Le président algérien, Abdemadjid Tebboune, a décidé de dissoudre l'assemblée nationale et d'appeler à des élections législatives anticipées, jeudi soir dans un discours à la Nation très attendu. "J'ai décidé de dissoudre l'Assemblée populaire nationale (APN) pour appeler à des élections", a affirmé M. Tebboune qui a dit souhaiter "ouvrir ses portes à la jeunesse". Le chef de l'Etat algérien a par ailleurs annoncé un remaniement ministériel "dans les 48 heures au maximum".

"Ce remaniement concernera des secteurs qui enregistrent des déficits dans leur gestion ressentis par les citoyens et nous mêmes", a-t-il dit.

Il a également profité de ce discours pour décréter une grâce pour plusieurs dizaines de détenus du Hirak, le mouvement de contestation populaire né en février 2019.

"Le Hirak béni a sauvé l'Algérie. J'ai décidé d'accorder la grâce présidentielle à une trentaine de personnes pour lesquelles une décision de justice avait été rendue ainsi qu'à d'autres pour lesquelles aucun verdict n'a été prononcé. Entre 55 et 60 personnes rejoindront à partir de demain leur familles", a-t-il déclaré.

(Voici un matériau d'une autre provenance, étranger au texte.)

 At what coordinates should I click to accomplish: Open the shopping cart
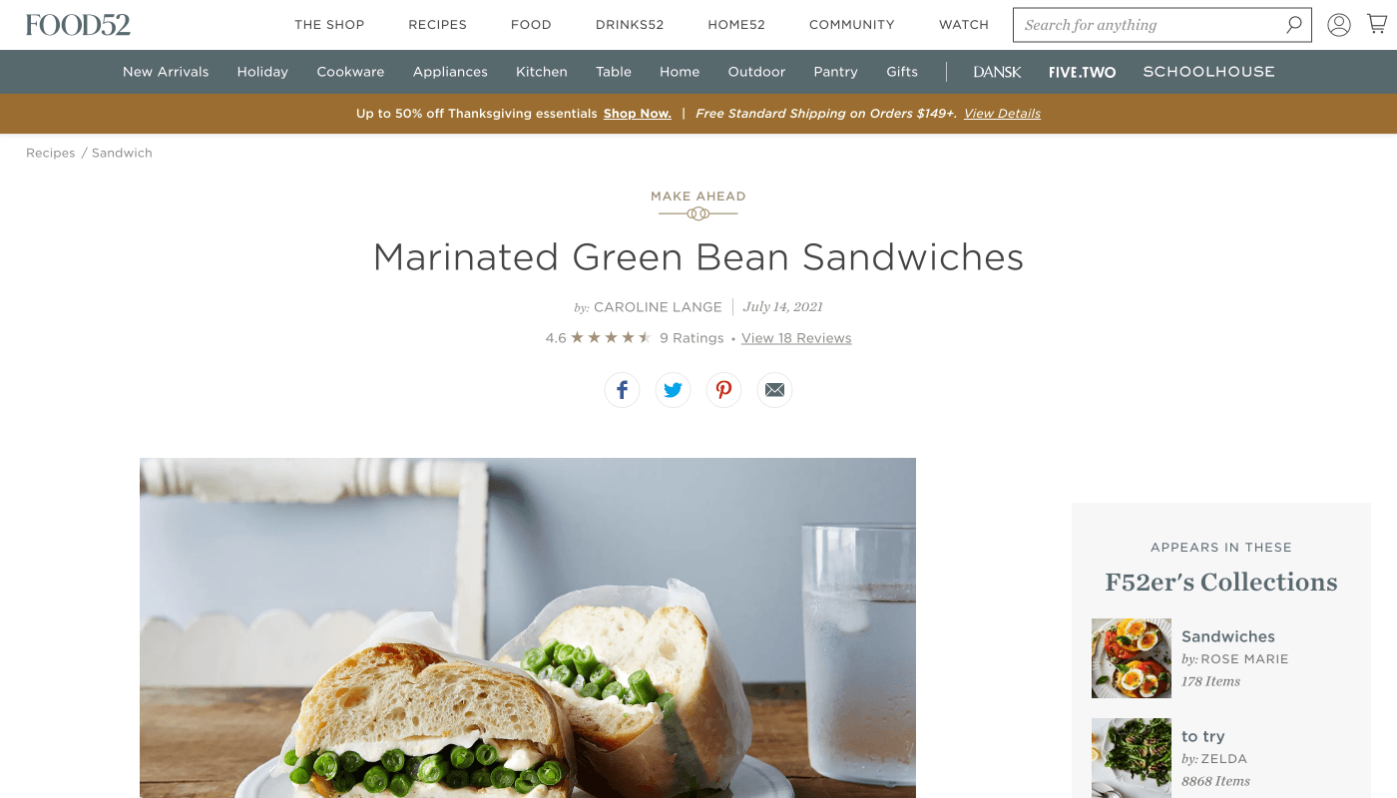(1377, 24)
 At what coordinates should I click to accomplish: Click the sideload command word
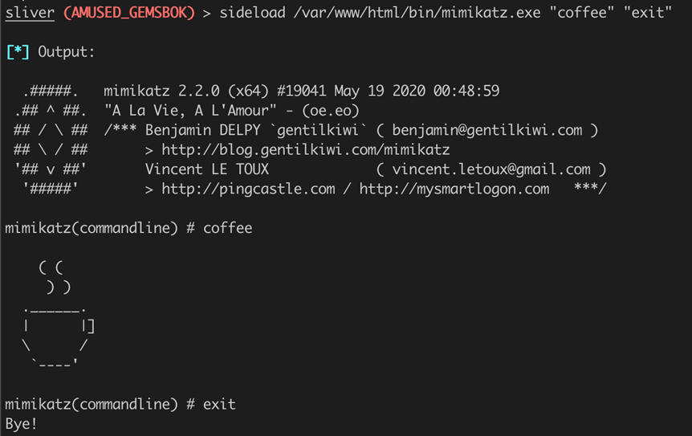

Quelque 70 personnes sont actuellement en prison en lien avec le Hirak et/ou les libertés individuelles, selon le Comité national de libération des détenus (CNLD), une association de soutien.

Cette annonce survient à la veille du 2e anniversaire du soulèvement populaire inédit qui a forcé l'ex-homme fort Abdelaziz Bouteflika à renoncer à un cinquième mandat présidentiel et à quitter le pouvoir.

De retour il y a une semaine d'Allemagne, où il était soigné pour des complications post-Covid, M. Tebboune avait tenu depuis des consultations avec six partis politiques, dont des formations de l'opposition.